O recado de Pedro Tauil, especialista em controle de doenças do Núcleo de Medicina Tropical da Universidade Brasília (UnB), é ainda mais enfático. ;As pessoas podem ficar tranquilas. A OMS não seria irresponsável de pôr em prática no mundo inteiro um protocolo que colocaria a população em risco;, pondera. Há mais de quatro décadas o professor acompanha a evolução da doença. Para ele, os transtornos tendem a diminuir nas próximas semanas. ;Com informações mais claras, o paciente fica descansado;, acredita.

Busca de informação

Mesmo sem se conhecerem, a cabeleireira Gislaine de Moura, 57, e a estudante de enfermagem Leopodina Chacon, 51, carregam as mesmas dúvidas. A primeira está vacinada, a outra não tem certeza. ;Ia tomar a segunda dose, mas, com a mudança, não precisa mais;, conta Gislaine, vacinada há nove anos. O olhar desconfiado de Leopoldina não engana. Além de não saber do protocolo de imunização, não tem certeza se já tomou alguma dose. ;Vou procurar o posto de saúde para me orientar;, disse.

A mudança ocorre no momento em que a série histórica da doença atinge níveis jamais alcançados.
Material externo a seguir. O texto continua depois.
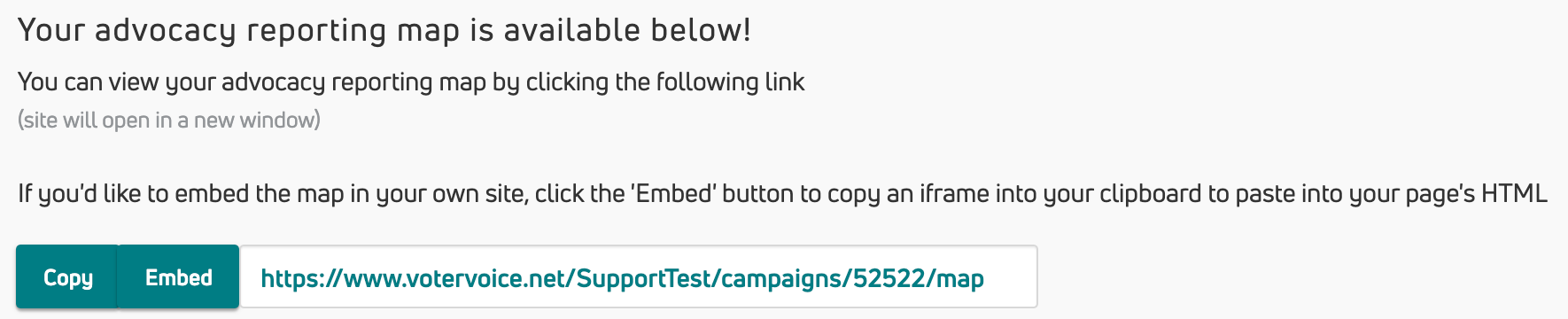Click the 'Your advocacy reporting map' heading
The height and width of the screenshot is (319, 1568).
click(x=384, y=30)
O ministro da Saúde, Ricardo Barros, garantiu durante o anúncio da mudança, na semana passada, que opção pela dose única não tem ligação com o aumento da procura pela vacina. ;Isso nos permitirá atender mais rapidamente aqueles que nunca se vacinaram;, ressalta.

A Secretaria de Saúde do DF tem, no estoque, 7,5 mil doses e deve receber nova remessa nos próximos dias. Na capital federal, o serviço terá adequações particulares. ;Crianças entre 6 e 8 meses de idade não receberão dose única. Nessa faixa etária, a imunidade é curta, por isso, a criança que já se vacinou vai receber um reforço aos nove meses de idade;, adianta a gerente de Vigilância Epidemiológica e Imunização, Olga Maíra Machado Rodrigues.

Para saber mais

Fracionamento das doses

O Ministério da Saúde está preparando a rede pública para um possível fracionamento das doses da vacina contra a febre amarela. Se adotada, a medida servirá para conter a expansão da doença nas regiões metropolitanas que precisarem de bloqueio. O fracionamento tem caráter preventivo e é adotado quando há aumento de casos de febre amarela silvestre de forma intensa, com risco de expansão em cidades com elevado índice populacional, como no caso de Salvador, São Paulo e Rio de Janeiro, que não têm recomendação permanente para vacinação. O Ministério da Saúde reforça que a dose fracionada é tão eficaz quanto a vacina na dose-padrão, mas o tempo de proteção é de um ano. Atualmente, o Ministério da Saúde usa a dose feita com 0,5ml. A dose fracionada conta com um quinto desse volume. Um frasco com cinco doses do imunizante, por exemplo, pode vacinar 25 pessoas.